Pınar Kür kitaplarını sahaflardan almak hoşuma gidiyor. Bu kitabı da Kafkas Pasajı'ndan almıştım uzun bir süre önce. İkinci el kitap kokusu daha bir yakışıyor sanki Kür'e.
70'lerin başları, Ankara'da küçük bir tiyatroda genç, yetenekli ve taze bir oyuncu olan Semra'nın hayatından bir parçayı dinliyoruz. Semra anlatıyor, biz de onunla beraber ansıyoruz yaşadıklarını. Tiyatro insanlarını tanıyoruz. İnsan ilişkilerini bir kez daha irdeliyoruz. Semra'nın aşkları, arkadaşlıkları, tiyatroda tutunmanın zorlukları, hayat ile oyun arasındaki ince çizgi...

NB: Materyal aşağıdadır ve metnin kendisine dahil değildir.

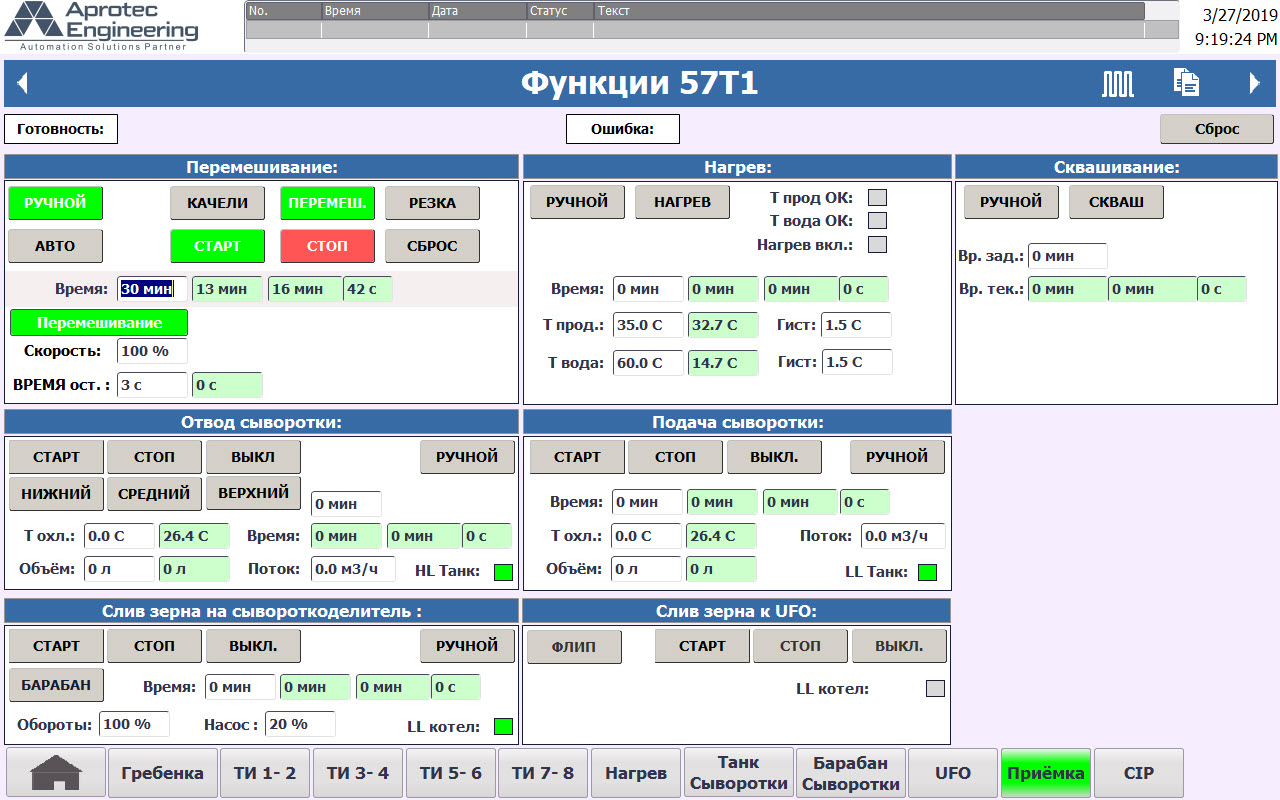Toggle the Т вода ОК checkbox
Screen dimensions: 1280x800
pos(877,221)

Kitap içerisinde çok güzel diyaloglar var. Akıcı, sade dili kitabı sürükleyici kılıyor. Sadece Beyhan Barlas karakterinin hayat hikayesini anlattığı kısım boğucuydu. Onun dışında fazla yormadan ilerliyor hikaye.
Kitaptan sonra tiyatroya hiç gitmediğimi fark ettim. Bir süre tiyatro kovalayacağım sanırım.